I have no idea how I end up putting up all these meat-related posts. While I like a good burger as much as the next carnivore - I’m rarely a carnivore, since our house is dairy-kosher, nd there are desperately few kosher meat restaurants where I live (and truthfully, even fewer that I would consider palatable, let alone worth the money and the trip to get to them. Ah to be back in the kosher meat restaurant paradise of Los Angeles). Oh well. This note at least is about a bit more than just meat. As it points out, kashrut in general has been raised up to new levels of fences.
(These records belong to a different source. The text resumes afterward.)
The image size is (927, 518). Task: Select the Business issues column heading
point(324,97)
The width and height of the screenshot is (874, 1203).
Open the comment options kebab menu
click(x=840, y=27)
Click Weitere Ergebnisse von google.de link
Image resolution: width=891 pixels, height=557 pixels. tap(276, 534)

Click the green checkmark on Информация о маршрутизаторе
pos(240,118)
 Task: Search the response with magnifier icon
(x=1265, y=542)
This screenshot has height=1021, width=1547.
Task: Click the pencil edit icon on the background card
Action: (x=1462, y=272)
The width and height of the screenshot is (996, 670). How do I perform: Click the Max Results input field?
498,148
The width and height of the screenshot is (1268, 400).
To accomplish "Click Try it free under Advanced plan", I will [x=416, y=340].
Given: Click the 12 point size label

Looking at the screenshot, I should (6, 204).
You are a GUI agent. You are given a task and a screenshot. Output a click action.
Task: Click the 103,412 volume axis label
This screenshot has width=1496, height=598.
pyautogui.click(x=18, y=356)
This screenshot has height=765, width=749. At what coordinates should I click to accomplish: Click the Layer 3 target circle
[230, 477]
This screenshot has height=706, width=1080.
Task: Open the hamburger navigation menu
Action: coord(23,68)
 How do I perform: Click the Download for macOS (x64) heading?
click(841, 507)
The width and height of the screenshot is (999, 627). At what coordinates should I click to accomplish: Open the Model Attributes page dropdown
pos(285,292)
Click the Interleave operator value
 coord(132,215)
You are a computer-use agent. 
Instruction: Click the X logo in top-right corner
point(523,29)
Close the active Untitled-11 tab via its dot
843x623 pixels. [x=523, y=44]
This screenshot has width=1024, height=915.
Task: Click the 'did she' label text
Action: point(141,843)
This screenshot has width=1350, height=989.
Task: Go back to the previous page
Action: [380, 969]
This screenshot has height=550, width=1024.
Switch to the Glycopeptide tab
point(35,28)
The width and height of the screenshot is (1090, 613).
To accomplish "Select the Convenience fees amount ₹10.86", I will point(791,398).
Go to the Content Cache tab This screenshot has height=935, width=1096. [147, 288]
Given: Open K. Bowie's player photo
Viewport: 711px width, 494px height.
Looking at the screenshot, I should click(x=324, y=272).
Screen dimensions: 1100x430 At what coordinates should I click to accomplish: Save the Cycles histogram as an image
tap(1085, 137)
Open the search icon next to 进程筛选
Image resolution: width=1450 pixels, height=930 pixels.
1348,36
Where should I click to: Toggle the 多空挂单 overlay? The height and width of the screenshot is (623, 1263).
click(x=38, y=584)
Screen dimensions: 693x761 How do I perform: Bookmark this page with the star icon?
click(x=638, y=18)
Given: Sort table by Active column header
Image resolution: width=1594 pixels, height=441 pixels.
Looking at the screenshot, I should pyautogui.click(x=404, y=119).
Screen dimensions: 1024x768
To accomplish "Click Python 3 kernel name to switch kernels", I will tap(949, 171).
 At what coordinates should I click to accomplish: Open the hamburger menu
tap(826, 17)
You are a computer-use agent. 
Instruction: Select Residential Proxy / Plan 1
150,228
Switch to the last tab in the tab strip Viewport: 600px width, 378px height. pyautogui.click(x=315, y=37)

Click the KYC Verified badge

From discussions that I, and colleagues of mine, have had with formerly mainstream mashgichim who are now considered unacceptable (except when most people don’t see the names out front - such as a certain individual whose hechsher is generally considered not acceptable, but whose supervision of certain here unspecified products in the USA is more or less hegemonous - and thus accepted) it seems clear that the business of hashgacha in the USA is in serious trouble in all sorts of ways.
Glatt Kosher Meat Is Not All It Is Cut Out To Be
Marc Shapiro | Fri. August 18, 2006
Due in no small part to the recent controversy at the AgriProcessors slaughterhouse in Postville, Iowa, there has been a lot of talk of late about how glatt kosher meat is produced. Yet for all the sensational headlines about whether the standards of kashrut are being met, little attention has been paid to how those standards are actually determined.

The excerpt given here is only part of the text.